→ **Work item**: Please print all the lines below exactly as they are written.

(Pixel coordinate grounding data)
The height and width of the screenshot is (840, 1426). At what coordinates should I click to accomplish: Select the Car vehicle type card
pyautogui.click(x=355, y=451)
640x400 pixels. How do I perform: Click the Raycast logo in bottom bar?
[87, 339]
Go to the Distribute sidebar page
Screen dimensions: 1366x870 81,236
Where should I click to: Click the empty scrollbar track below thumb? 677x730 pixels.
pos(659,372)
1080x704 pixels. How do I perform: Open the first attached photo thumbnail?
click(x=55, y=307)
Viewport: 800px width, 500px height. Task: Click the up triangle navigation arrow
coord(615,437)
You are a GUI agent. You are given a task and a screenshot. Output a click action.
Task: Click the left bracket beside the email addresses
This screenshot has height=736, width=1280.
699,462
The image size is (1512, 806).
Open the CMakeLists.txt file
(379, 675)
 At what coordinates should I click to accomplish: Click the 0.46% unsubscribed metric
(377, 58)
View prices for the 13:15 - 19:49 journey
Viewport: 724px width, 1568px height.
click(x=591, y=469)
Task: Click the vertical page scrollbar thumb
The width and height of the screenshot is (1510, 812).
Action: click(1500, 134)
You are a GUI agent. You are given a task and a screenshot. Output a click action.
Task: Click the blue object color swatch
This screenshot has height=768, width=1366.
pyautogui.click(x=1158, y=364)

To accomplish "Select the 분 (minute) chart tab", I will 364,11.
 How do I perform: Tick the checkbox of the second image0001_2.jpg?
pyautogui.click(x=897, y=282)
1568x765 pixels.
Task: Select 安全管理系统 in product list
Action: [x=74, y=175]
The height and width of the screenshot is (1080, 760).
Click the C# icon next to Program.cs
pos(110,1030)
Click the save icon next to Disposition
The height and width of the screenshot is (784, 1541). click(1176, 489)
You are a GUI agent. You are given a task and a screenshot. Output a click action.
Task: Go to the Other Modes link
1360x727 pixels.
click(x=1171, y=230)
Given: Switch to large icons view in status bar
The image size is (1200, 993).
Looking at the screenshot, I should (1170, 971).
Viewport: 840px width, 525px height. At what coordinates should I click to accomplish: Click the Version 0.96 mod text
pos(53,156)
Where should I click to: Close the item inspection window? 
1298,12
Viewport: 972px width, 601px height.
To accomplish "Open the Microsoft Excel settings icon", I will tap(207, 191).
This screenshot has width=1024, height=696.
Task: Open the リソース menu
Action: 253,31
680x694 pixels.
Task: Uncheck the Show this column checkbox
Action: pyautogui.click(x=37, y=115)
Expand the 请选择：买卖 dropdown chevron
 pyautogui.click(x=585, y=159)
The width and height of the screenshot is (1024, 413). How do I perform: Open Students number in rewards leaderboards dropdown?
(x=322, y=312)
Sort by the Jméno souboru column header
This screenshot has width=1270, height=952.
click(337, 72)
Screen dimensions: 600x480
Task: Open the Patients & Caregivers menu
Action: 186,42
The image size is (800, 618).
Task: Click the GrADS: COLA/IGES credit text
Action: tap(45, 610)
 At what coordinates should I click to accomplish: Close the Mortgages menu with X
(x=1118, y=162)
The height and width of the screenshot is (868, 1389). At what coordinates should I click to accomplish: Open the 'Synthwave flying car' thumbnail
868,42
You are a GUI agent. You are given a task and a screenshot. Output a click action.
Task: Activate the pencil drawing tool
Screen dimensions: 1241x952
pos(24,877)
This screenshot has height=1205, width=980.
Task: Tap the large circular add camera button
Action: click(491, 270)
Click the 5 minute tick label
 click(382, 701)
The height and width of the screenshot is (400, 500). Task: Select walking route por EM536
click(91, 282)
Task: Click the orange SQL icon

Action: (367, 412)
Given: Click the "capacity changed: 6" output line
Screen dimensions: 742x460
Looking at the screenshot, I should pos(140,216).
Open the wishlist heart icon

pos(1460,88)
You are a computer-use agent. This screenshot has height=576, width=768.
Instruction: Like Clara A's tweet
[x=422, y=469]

→ **Result for this exercise**:
The height and width of the screenshot is (840, 1426). At what coordinates should I click to accomplish: Select the Car vehicle type card
pyautogui.click(x=355, y=451)
640x400 pixels. How do I perform: Click the Raycast logo in bottom bar?
[87, 339]
Go to the Distribute sidebar page
Screen dimensions: 1366x870 81,236
Where should I click to: Click the empty scrollbar track below thumb? 677x730 pixels.
pos(659,372)
1080x704 pixels. How do I perform: Open the first attached photo thumbnail?
click(x=55, y=307)
Viewport: 800px width, 500px height. Task: Click the up triangle navigation arrow
coord(615,437)
You are a GUI agent. You are given a task and a screenshot. Output a click action.
Task: Click the left bracket beside the email addresses
This screenshot has height=736, width=1280.
699,462
The image size is (1512, 806).
Open the CMakeLists.txt file
(379, 675)
 At what coordinates should I click to accomplish: Click the 0.46% unsubscribed metric
(377, 58)
View prices for the 13:15 - 19:49 journey
Viewport: 724px width, 1568px height.
click(x=591, y=469)
Task: Click the vertical page scrollbar thumb
The width and height of the screenshot is (1510, 812).
Action: click(1500, 134)
You are a GUI agent. You are given a task and a screenshot. Output a click action.
Task: Click the blue object color swatch
This screenshot has height=768, width=1366.
pyautogui.click(x=1158, y=364)

To accomplish "Select the 분 (minute) chart tab", I will 364,11.
 How do I perform: Tick the checkbox of the second image0001_2.jpg?
pyautogui.click(x=897, y=282)
1568x765 pixels.
Task: Select 安全管理系统 in product list
Action: [x=74, y=175]
The height and width of the screenshot is (1080, 760).
Click the C# icon next to Program.cs
pos(110,1030)
Click the save icon next to Disposition
The height and width of the screenshot is (784, 1541). click(1176, 489)
You are a GUI agent. You are given a task and a screenshot. Output a click action.
Task: Go to the Other Modes link
1360x727 pixels.
click(x=1171, y=230)
Given: Switch to large icons view in status bar
The image size is (1200, 993).
Looking at the screenshot, I should (1170, 971).
Viewport: 840px width, 525px height. At what coordinates should I click to accomplish: Click the Version 0.96 mod text
pos(53,156)
Where should I click to: Close the item inspection window? 
1298,12
Viewport: 972px width, 601px height.
To accomplish "Open the Microsoft Excel settings icon", I will tap(207, 191).
This screenshot has width=1024, height=696.
Task: Open the リソース menu
Action: 253,31
680x694 pixels.
Task: Uncheck the Show this column checkbox
Action: pyautogui.click(x=37, y=115)
Expand the 请选择：买卖 dropdown chevron
 pyautogui.click(x=585, y=159)
The width and height of the screenshot is (1024, 413). How do I perform: Open Students number in rewards leaderboards dropdown?
(x=322, y=312)
Sort by the Jméno souboru column header
This screenshot has width=1270, height=952.
click(337, 72)
Screen dimensions: 600x480
Task: Open the Patients & Caregivers menu
Action: 186,42
The image size is (800, 618).
Task: Click the GrADS: COLA/IGES credit text
Action: tap(45, 610)
 At what coordinates should I click to accomplish: Close the Mortgages menu with X
(x=1118, y=162)
The height and width of the screenshot is (868, 1389). At what coordinates should I click to accomplish: Open the 'Synthwave flying car' thumbnail
868,42
You are a GUI agent. You are given a task and a screenshot. Output a click action.
Task: Activate the pencil drawing tool
Screen dimensions: 1241x952
pos(24,877)
This screenshot has height=1205, width=980.
Task: Tap the large circular add camera button
Action: click(491, 270)
Click the 5 minute tick label
 click(382, 701)
The height and width of the screenshot is (400, 500). Task: Select walking route por EM536
click(91, 282)
Task: Click the orange SQL icon

Action: (367, 412)
Given: Click the "capacity changed: 6" output line
Screen dimensions: 742x460
Looking at the screenshot, I should pos(140,216).
Open the wishlist heart icon

pos(1460,88)
You are a computer-use agent. This screenshot has height=576, width=768.
Instruction: Like Clara A's tweet
[x=422, y=469]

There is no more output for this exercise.